First I met with Alexa O'Brien, one of the brilliant minds behind U.S. Day of Rage and its focus on Electoral Reform and non-violence as an absolute. [My memo that Fox news still has not read is here.]
Although they are also focused on a Constitutional Convention, as Lawrence Lessig has been, I reiterated the point that Electoral Reform is the one thing that can be demanded today (no later than 6 November, one year prior to Election Day), with severe consequences for every elected person if Congress fails to pass Electoral Reform by President's Day (February 2012), to include recall or impeachment, and camp-outs at their offices and in public spaces near their homes through to Election Day 2012.
Photos and Additional Comments Below the Line
A General Strike–a persistent General Strike– across the country if Electoral Reform is not passed by President's Day is to be discussed across all Occupy assemblies.
We will pursue a book on Electoral Reform, and there is discussion a small bus going across the country to hold teach-in circles on Electoral Reform and the root causes of revolution, while also stopping along the way to inspire new Occupy events as appropriate.
Next up will be an Electoral Reform candidate for the Presidency. Ron Paul and Gary Johnson are the only two candidates now running that could be that candidate, but others could be considered. Either of them may be central to an Independent candidacy assuming that the Republican Party will persist in putting forward a status quo candidate certain to lose (as Obama is certain to lose) if (a big IF) the Independent integrates electoral reform, a coalition cabinet, and a balanced budget prior to Election Day.
Next I met with a few members of the new Politics and Electoral Reform Working Group, it is a very squishy group not making much progress in part because most well-intentioned champions for change are not doing their homework or leveraging all that went before (e.g. Ralph Nader).
In a final meeting, a clear need for an Electoral Reform graphic was articulated, showing the Electoral Process today and how it protects the two-party tyranny that “elects” Presidents who receive only 30% of the eligible votes, in contrast, versus the proposed electoral reform (nine points that come together with total integrity).

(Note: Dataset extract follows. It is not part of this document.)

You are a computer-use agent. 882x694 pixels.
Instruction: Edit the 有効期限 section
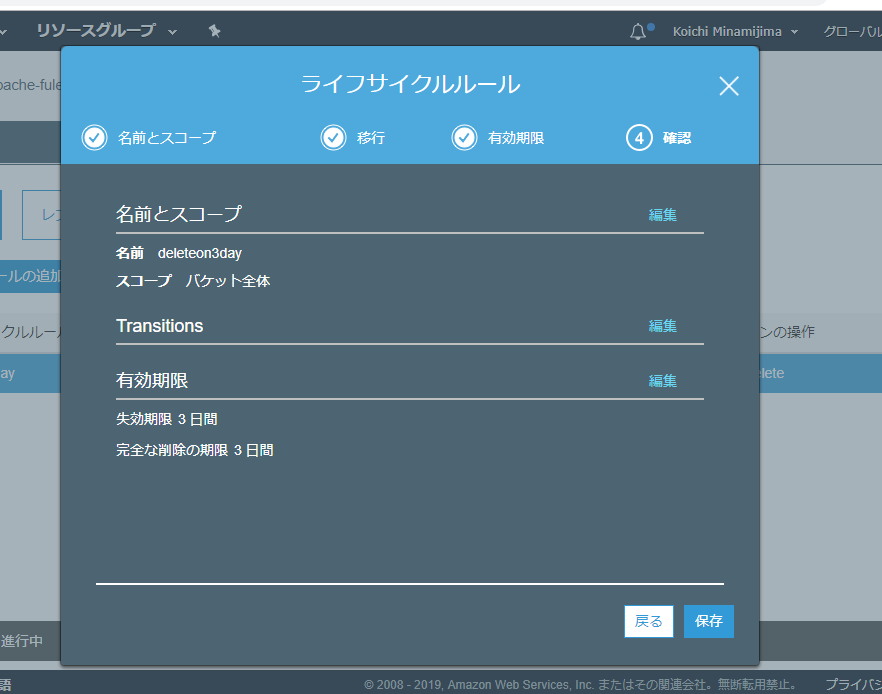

The most important comment is that this is a self-sustaining bottom-up revolution. It is not going to die out, but absent a major push to demand Electoral Reform by 6 November with a President's Day (February 2012) deadline for compliance at the national and ideally the state and local levels as well, it will not make a difference for November 2012.
Right now the 2012 election is a crap-shoot. Even if an Independent candidate emerges, absent one committed to Electoral Reform and a Coalition Cabinet, the US is headed toward four more years of Griftopia.
This flag has the corporate logos of a number of private sector organizations that in the view of those assembled “own” the U.S. Government and have subverted the U.S. Government (in time of war that is treason punishable by death) to the point that it no longer represents We the People. We have a U.S. Government that is a front for corporations who profit from poverty (the #1 threat to humanity) and war (the #4 threat) while nurturing all the other threats to humanity and making impossible reasonable governance able to harmonize policies and create peace and prosperity for the 99%.
There is no question in my mind, after working my way through the assembled group (perhaps 500 people, down from the day before when the crowd was twice as large and police beatings occurred around town), but that all of these people are objecting to the lack of integrity in the U.S. Government–it's corruption that enables the corruption of Wall Street.
This is the other flag that was prominently displayed.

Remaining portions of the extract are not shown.